Early reviews? Scores have been pouring in for weeks! The game has received more than two dozen reviews from numerous sources, the vast majority of which have been unanimous in their praise of the game. The only blips have been EDGE (a magazine which has been going rapidly downhill for the past few years) and Maxim's review, which scored less than 50 Cent: Blood on the Sand. There again, everyone is entitled to their own opinion.
Having played the demo and watched all the gameplay videos, I'm confident my pre-order decision was a good one (£30 off Play.com, so it's not exactly breaking the bank).
The only downer I felt was that the original cast members from the first game, Templer, Lugar, etc., are not the lead characters in this sequel. I'm not even sure if any of them feature at all, apart from an odd cutscene here and there. A shame, really. Sometimes I think video game writers and designers need to consider that games like Killzone should care more about what happens to these characters as they fight this war. They don't have to be the most overly developed of characters, but at least it would allow the player to build an affinity with them, be more drawn into the story, and therefore enjoy the game on another level. (rant over - sorry)
THE HONOUR OF THE KNIGHTS - CC Licensed Sci-Fi Novel
Gamers need to stop worrying about the sales numbers of the PS3 and arguing over the merits of PlayStation Home. The truth is that the system is flush with excellent, exclusive games, and we're way past the point where you can call yourself a hardcore gamer and not own the hardware.
That is something I would expect to read on a fan-boy site and not a tech blog.
Yeah, what we have here is a classic case of a game which is, let's face it, more about the petty politics of console wars rather than the quality of the game itself. It's not alone in this; Metal Gear Solid 4 on the PS3, Gears of War and its sequel on the 360 and... well... pretty much any first-party Nintendo game on the Wii (Nintendo fanboys are particularly bad for this) all fall into the same category. The rabid elements of the system in question's fanbase have a psychological need to believe that this game must be the BEST THING EVER and any criticism of the game, no matter how moderately expressed or well evidenced, is an OUTRAGEOUS INSULT not only to the game itself, but also to the host system and the personal honour of the fanboy himself.

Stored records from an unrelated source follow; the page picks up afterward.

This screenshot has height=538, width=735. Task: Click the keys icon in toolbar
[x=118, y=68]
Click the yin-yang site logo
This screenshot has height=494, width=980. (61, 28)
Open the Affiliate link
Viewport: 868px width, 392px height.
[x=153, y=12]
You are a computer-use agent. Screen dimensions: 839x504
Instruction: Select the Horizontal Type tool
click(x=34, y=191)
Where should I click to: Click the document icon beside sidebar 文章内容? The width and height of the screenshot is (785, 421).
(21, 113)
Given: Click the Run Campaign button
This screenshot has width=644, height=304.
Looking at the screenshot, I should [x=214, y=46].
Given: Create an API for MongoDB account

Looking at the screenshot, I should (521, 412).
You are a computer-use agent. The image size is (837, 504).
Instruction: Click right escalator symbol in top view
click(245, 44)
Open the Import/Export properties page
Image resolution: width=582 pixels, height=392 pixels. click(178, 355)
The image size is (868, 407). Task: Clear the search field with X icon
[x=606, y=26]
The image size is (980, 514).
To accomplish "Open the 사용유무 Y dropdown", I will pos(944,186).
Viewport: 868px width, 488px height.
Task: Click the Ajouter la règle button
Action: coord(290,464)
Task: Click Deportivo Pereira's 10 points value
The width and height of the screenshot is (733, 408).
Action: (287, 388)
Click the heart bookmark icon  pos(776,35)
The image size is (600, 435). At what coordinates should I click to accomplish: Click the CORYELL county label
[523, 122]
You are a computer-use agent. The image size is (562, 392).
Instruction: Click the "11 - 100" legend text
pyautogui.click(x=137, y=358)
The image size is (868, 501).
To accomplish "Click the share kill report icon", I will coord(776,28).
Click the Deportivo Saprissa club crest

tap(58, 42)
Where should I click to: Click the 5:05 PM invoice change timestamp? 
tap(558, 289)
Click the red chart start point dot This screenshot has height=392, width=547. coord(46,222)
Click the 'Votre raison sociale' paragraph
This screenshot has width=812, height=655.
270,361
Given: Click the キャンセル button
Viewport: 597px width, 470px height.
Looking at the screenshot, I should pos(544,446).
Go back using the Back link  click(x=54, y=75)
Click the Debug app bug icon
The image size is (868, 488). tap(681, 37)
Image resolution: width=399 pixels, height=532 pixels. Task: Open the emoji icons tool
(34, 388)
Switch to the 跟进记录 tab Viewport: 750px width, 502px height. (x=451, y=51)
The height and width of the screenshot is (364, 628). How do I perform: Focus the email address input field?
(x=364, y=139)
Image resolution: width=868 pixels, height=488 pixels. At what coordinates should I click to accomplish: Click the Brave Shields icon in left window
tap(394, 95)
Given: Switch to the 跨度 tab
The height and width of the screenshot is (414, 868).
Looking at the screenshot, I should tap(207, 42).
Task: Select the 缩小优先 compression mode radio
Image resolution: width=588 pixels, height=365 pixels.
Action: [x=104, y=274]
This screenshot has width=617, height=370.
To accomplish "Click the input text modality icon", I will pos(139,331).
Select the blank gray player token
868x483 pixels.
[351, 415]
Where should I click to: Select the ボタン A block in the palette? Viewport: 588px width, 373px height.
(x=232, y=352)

Owning all 3 systems and not having a particular ideological bias in favour of one of them (though I do find that the nature of the Nintendo fanbase occasionally pushes me away from the Wii a bit), I can generally at least try to take a balanced view of the games in question. Killzone 2 looks very pretty - there's no denying it's making good use of the PS3 hardware. I don't think it's on a par with Crysis graphically, but then, good luck experiencing Crysis properly on any system that doesn't cost at least twice the retail value of the PS3 (even with the performance improvements they made in the patch, and in Crysis Warhead). The gameplay looks fairly generic shooter, albeit with some decent-ish AI. But I'm not really seeing much to set it apart from Gears of War 2, Resistance 2 or FEAR 2, all of which have more or less sated my thirst for shooters in recent months to a perfectly satisfactory standard. I might pick it up at some point, once I've finished FEAR 2, but I can't claim to be in a particular hurry, particularly with Dawn of War 2 due for release any day and liable to soak up a lot of my gaming time over the next month. The apparent flaws relating to plot, variety of enemies and controls are all worrying, though I know better than to trust reviews too far over these things.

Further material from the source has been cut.